Nella raccolta di saggi del 1935, "Il pozzo e le pozzanghere", lo scrittore londinese, molto umilmente, avvisava che sulla natura umana ferita dal peccato originale non bisognava porre estrema fiducia: "C'è un unico piccolo difetto nell'uomo, immagine di Dio, meraviglia del mondo e modello per gli esseri animali; di lui non ti puoi fidare". Cosa intendeva dire Chesterton? Lo spiegava poche pagine dopo, indicando nel pozzo della Chiesa e nel faro della Sua luce la strada per la salvezza: "Nel cuore della cristianità, nella testa della Chiesa, al centro della civiltà che ha nome cattolicesimo si trova la cristallizzazione del senso comune, delle vere tradizioni e delle riforme razionali…". Per Chesterton il rapporto Chiesa-mondo non poteva essere ribaltato ed alla Chiesa spettava l'Autorità e il giusto ruolo di non lasciare che il mondo traballasse, lasciandolo in balìa di se stesso: "Prima di tutto bisogna ricordare che la Chiesa è sempre avanti rispetto al mondo.
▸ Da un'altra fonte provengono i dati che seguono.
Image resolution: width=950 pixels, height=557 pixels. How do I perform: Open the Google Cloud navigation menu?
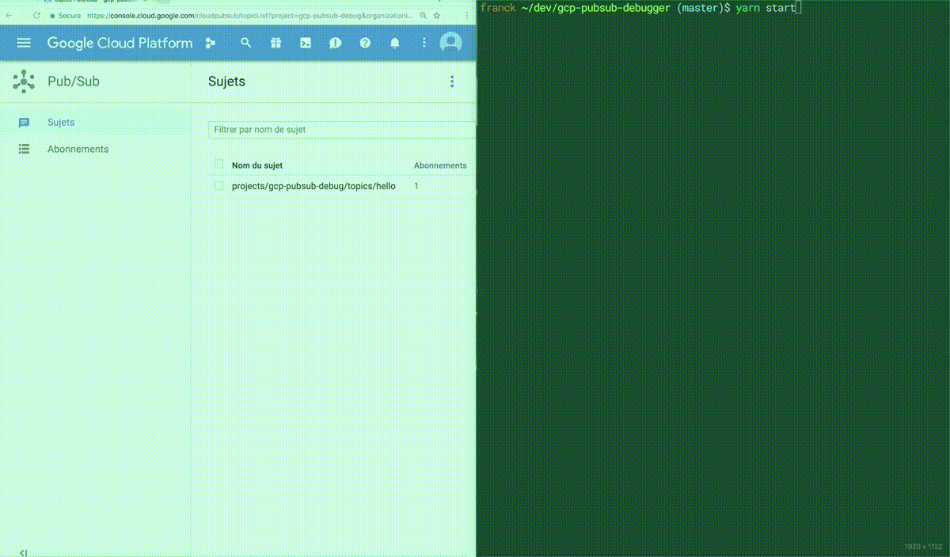(x=24, y=43)
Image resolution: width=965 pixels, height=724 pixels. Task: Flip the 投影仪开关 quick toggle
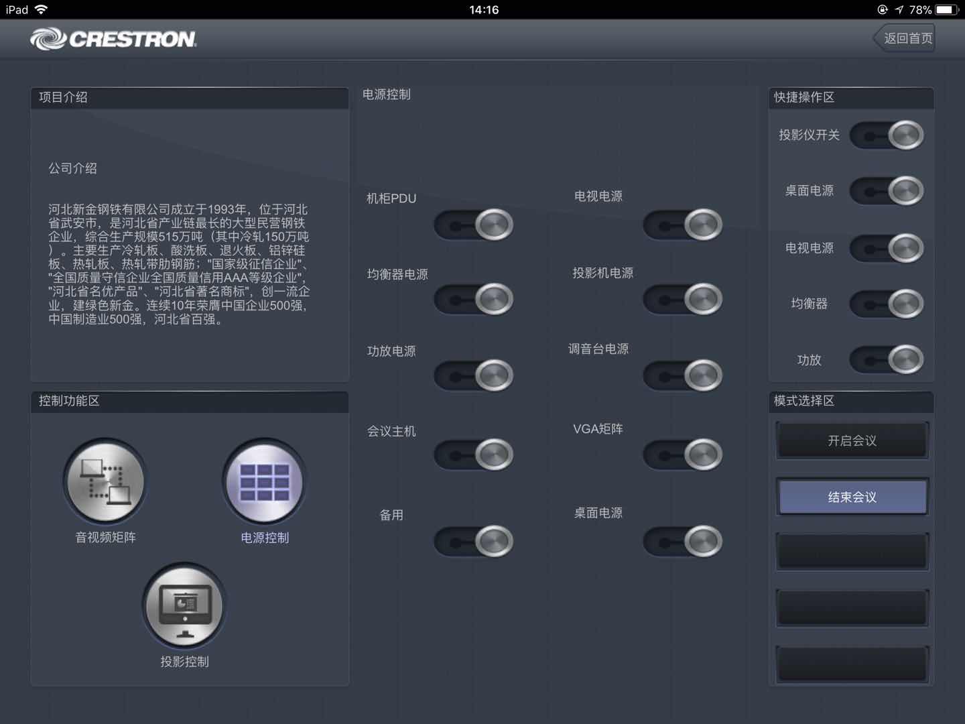coord(887,135)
Questo è il motivo per cui si dice che non è al passo con i tempi". 

Egli sottolineava l'importanza di distinguere il pozzo dalle pozzanghere, la Chiesa dal mondo, rimarcando l'efficacia del Magistero nel ribadire la Tradizione della Verità contro le tradizioni scettiche del dubbio: "Quelli che abbandonano la tradizione della verità non fuggono verso quella cosa che chiamano libertà. Fuggono tra le braccia di qualcos'altro, che noi chiamiamo moda". Ed aggiungeva, lamentando il triste cammino di un'umanità folle che vagava senza luce ed abbeverandosi alle fonti di acque impure, non attingendo dal sacro Pozzo: "Lasciando il tempio ci incamminiamo in un mondo di idoli, e gli idoli del mercato sono più fragili e passeggeri degli dèi del tempio che abbiamo lasciato". 
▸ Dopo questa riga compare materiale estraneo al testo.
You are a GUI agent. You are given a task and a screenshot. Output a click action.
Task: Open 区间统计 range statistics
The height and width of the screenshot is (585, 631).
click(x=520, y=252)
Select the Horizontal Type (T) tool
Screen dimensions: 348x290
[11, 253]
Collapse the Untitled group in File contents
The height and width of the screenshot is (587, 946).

Cosa avremmo dovuto fare, secondo il pensatore cattolico inglese, per ritornare a comprendere gli errori commessi? Egli incitava alla consapevolezza ed alla buona battaglia in difesa della fede e della ragione: "Noi abbiamo fatto molto meno di quanto avremmo dovuto per spiegare l'equilibrio di raffinatezza e ragionevolezza prodotto dalla civiltà cristiana…Un mondo in cui gli uomini sanno che la maggior parte di ciò che sanno è probabilmente falso, non è nemmeno degno di essere chiamato scettico; esso è semplicemente un mondo abietto e impotente, che non combatte per nulla…Non ci sfiorava nemmeno il pensiero che il semplice rinnegamento dei nostri dogmi avrebbe portato a un'anarchia così disumana e demente". 
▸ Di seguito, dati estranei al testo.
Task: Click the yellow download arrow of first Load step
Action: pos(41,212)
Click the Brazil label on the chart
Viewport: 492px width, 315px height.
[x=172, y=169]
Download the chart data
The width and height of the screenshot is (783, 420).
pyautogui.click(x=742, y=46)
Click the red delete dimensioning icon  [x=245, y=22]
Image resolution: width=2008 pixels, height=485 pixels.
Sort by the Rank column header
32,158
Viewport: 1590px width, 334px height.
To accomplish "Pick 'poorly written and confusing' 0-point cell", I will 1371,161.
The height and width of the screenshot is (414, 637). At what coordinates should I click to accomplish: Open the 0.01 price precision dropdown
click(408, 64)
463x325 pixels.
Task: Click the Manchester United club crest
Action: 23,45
Non è forse quest'anarchia così disumana e demente che imperversa al giorno d'oggi con il rinnegamento, insieme ai dogmi, della legge naturale, della famiglia come unione sponsale tra un uomo e una donna? Non aveva Chesterton colto nel segno ottanta anni fa? Cosa indicava per risalire alla Verità? Lo faceva con un serio esame di coscienza rivolto a se stesso: "Non potrei abbandonare la fede, senza ricadere dentro qualcosa di più vuoto della fede. Non potrei smettere di essere cattolico, senza diventare una persona dalla mentalità più ristretta…Ci siamo allontanati dalle pozzanghere e dai greti inariditi, in direzione dell'unico pozzo profondo: la Verità è nel fondo del pozzo".